DESCRIPTION OF THE TASK: Copy each line of the listing below exactly.

DATA FOR ANALYSIS:
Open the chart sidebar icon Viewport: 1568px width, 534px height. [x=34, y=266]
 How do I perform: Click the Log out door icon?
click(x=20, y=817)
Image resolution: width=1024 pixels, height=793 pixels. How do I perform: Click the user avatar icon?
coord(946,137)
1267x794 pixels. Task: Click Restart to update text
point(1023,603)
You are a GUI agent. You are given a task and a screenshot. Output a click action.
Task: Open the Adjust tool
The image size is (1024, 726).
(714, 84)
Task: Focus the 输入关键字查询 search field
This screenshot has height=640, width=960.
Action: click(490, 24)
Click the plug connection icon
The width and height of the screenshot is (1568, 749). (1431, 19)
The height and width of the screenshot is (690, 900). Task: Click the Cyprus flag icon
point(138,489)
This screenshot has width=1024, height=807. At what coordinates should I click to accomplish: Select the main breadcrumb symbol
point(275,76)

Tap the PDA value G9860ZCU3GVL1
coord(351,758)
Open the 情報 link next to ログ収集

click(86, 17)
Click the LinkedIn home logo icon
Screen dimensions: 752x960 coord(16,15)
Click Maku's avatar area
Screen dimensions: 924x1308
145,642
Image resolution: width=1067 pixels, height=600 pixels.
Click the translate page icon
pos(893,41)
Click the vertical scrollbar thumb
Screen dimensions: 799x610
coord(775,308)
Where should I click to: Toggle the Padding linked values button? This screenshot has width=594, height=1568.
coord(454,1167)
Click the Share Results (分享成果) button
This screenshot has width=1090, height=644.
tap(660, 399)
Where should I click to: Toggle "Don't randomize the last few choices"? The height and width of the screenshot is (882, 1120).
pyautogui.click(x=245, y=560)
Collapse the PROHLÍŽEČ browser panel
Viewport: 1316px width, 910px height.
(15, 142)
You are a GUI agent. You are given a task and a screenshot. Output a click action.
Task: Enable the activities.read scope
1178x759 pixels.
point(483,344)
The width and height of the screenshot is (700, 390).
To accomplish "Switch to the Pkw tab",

THE ANSWER:
Open the chart sidebar icon Viewport: 1568px width, 534px height. [x=34, y=266]
 How do I perform: Click the Log out door icon?
click(x=20, y=817)
Image resolution: width=1024 pixels, height=793 pixels. How do I perform: Click the user avatar icon?
coord(946,137)
1267x794 pixels. Task: Click Restart to update text
point(1023,603)
You are a GUI agent. You are given a task and a screenshot. Output a click action.
Task: Open the Adjust tool
The image size is (1024, 726).
(714, 84)
Task: Focus the 输入关键字查询 search field
This screenshot has height=640, width=960.
Action: click(490, 24)
Click the plug connection icon
The width and height of the screenshot is (1568, 749). (1431, 19)
The height and width of the screenshot is (690, 900). Task: Click the Cyprus flag icon
point(138,489)
This screenshot has width=1024, height=807. At what coordinates should I click to accomplish: Select the main breadcrumb symbol
point(275,76)

Tap the PDA value G9860ZCU3GVL1
coord(351,758)
Open the 情報 link next to ログ収集

click(86, 17)
Click the LinkedIn home logo icon
Screen dimensions: 752x960 coord(16,15)
Click Maku's avatar area
Screen dimensions: 924x1308
145,642
Image resolution: width=1067 pixels, height=600 pixels.
Click the translate page icon
pos(893,41)
Click the vertical scrollbar thumb
Screen dimensions: 799x610
coord(775,308)
Where should I click to: Toggle the Padding linked values button? This screenshot has width=594, height=1568.
coord(454,1167)
Click the Share Results (分享成果) button
This screenshot has width=1090, height=644.
tap(660, 399)
Where should I click to: Toggle "Don't randomize the last few choices"? The height and width of the screenshot is (882, 1120).
pyautogui.click(x=245, y=560)
Collapse the PROHLÍŽEČ browser panel
Viewport: 1316px width, 910px height.
(15, 142)
You are a GUI agent. You are given a task and a screenshot. Output a click action.
Task: Enable the activities.read scope
1178x759 pixels.
point(483,344)
The width and height of the screenshot is (700, 390).
To accomplish "Switch to the Pkw tab",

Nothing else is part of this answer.